Selected extract
▽

Why I don't reply to requests for free advice... [THREAD]
I get asked for free advice a lot. Seriously, a lot. Although I do a certain amount of work for free each year, I tend not to carry out free work except through a recognised pro bono scheme such as Advocate or ELAAS.
It's never as simple as answering your quick question; it's answering your quick question, along with the quick questions from anything up to 15 other people who email, tweet or message me with their own quick questions every single day.
Each of you has a real problem which needs understanding, thinking about, replying, and then making sure I've got a careful note of the conversation and advice given in case two years later you contact me and say the advice was wrong.
The question might well be quick. But if the answer was either quick or straightforward, you'd have found it on Google.
If you want advice, say, on your employment rights, I'd need to see your contract. I'd need to see the relevant correspondence, and policies, and disciplinary or grievance investigation notes and outcomes, and there's usually a long backstory.

△

Supplied entries
▽

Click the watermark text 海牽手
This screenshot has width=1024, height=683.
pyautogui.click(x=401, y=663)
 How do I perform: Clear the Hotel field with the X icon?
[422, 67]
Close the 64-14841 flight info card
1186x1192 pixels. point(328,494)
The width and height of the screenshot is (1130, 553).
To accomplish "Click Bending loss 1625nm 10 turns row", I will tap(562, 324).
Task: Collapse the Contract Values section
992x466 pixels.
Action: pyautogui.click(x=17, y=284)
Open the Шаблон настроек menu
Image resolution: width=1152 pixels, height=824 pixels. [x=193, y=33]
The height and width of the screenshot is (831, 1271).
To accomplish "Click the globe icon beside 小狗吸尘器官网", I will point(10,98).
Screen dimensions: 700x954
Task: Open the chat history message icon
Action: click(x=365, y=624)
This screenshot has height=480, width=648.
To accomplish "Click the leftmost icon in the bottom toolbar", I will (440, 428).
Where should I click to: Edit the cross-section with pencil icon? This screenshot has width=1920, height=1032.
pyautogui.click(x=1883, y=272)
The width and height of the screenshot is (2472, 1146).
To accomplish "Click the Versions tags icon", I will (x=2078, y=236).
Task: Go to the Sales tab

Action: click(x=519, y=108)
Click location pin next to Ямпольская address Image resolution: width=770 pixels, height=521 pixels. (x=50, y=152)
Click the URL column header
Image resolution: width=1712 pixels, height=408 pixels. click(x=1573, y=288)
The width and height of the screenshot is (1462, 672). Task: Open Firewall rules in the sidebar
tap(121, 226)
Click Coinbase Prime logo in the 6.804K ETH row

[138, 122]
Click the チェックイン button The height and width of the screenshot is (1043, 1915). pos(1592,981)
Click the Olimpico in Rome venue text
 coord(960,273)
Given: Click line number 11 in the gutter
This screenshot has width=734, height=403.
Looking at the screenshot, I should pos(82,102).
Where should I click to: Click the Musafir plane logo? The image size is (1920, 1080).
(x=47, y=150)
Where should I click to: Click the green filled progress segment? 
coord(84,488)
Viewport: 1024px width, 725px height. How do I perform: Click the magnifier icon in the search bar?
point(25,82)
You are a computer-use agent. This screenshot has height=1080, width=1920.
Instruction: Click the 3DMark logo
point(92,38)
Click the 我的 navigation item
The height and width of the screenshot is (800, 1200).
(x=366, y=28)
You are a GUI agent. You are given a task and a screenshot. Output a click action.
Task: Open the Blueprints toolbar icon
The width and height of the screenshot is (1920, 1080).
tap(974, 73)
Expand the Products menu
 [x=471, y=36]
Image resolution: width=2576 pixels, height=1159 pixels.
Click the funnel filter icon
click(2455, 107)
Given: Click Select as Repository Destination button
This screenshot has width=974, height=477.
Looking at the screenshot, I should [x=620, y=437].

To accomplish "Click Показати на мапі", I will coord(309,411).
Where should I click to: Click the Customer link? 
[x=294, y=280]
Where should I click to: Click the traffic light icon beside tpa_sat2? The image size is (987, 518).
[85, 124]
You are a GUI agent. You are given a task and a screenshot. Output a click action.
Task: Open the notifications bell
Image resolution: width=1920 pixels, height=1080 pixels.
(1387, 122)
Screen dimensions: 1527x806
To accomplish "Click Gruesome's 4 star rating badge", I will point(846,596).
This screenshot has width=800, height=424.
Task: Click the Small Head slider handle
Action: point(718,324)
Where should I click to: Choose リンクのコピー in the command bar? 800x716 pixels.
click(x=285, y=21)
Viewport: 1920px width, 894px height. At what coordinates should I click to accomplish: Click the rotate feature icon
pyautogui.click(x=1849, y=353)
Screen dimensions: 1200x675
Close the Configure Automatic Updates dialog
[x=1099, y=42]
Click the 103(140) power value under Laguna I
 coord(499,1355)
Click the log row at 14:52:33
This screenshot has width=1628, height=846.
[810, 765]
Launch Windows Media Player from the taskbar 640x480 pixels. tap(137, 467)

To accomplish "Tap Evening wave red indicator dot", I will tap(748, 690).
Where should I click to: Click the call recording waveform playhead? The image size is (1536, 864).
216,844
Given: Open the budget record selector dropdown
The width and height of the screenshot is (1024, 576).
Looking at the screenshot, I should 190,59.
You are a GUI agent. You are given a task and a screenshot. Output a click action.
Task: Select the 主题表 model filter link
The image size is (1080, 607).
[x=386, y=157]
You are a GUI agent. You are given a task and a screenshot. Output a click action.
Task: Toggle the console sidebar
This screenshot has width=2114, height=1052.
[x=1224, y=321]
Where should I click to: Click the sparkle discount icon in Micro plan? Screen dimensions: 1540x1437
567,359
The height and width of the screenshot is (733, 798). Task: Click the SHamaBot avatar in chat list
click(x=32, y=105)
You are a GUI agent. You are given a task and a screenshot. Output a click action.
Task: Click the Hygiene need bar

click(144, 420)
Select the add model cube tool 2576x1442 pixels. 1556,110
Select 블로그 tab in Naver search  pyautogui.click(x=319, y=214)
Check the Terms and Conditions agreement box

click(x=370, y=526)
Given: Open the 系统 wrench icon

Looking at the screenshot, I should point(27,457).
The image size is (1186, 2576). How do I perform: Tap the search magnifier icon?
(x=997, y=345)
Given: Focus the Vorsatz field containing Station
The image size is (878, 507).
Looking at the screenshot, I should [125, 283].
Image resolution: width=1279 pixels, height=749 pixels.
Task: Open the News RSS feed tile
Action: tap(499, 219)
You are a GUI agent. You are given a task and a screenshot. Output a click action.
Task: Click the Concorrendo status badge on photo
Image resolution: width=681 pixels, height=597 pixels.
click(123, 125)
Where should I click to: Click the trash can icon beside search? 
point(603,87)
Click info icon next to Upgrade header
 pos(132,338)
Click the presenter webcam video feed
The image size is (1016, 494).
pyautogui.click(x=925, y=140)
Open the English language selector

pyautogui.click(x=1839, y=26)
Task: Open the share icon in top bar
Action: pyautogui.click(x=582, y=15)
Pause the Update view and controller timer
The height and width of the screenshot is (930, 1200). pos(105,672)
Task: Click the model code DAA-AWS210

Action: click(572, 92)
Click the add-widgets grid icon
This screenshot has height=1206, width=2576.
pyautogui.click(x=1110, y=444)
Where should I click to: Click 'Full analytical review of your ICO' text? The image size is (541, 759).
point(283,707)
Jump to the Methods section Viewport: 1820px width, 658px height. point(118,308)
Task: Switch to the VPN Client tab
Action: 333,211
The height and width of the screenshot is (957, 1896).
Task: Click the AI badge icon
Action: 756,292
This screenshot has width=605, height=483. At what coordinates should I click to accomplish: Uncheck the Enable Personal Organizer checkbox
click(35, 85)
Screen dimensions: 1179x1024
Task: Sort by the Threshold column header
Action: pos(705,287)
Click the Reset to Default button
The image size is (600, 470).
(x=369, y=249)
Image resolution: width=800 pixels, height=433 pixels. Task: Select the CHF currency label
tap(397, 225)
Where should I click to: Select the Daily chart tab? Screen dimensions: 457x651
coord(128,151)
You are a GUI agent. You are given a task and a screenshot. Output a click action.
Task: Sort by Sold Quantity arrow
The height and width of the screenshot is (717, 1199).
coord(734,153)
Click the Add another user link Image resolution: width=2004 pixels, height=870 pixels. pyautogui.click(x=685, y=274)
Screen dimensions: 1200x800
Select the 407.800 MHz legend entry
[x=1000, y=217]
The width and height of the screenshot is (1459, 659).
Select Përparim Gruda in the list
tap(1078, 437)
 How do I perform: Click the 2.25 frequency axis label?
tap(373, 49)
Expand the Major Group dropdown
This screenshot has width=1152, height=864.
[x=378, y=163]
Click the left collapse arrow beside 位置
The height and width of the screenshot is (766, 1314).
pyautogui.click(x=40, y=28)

△

Requests
• a. In the thread on free advice, which pro bono schemes are named as examples?
• b. Reproduce the part of the thread on free advice between "Each of you" and "it on Google.", inclusive.

Expected answers
• a. Advocate and ELAAS.

• b.
Each of you has a real problem which needs understanding, thinking about, replying, and then making sure I've got a careful note of the conversation and advice given in case two years later you contact me and say the advice was wrong.
The question might well be quick. But if the answer was either quick or straightforward, you'd have found it on Google.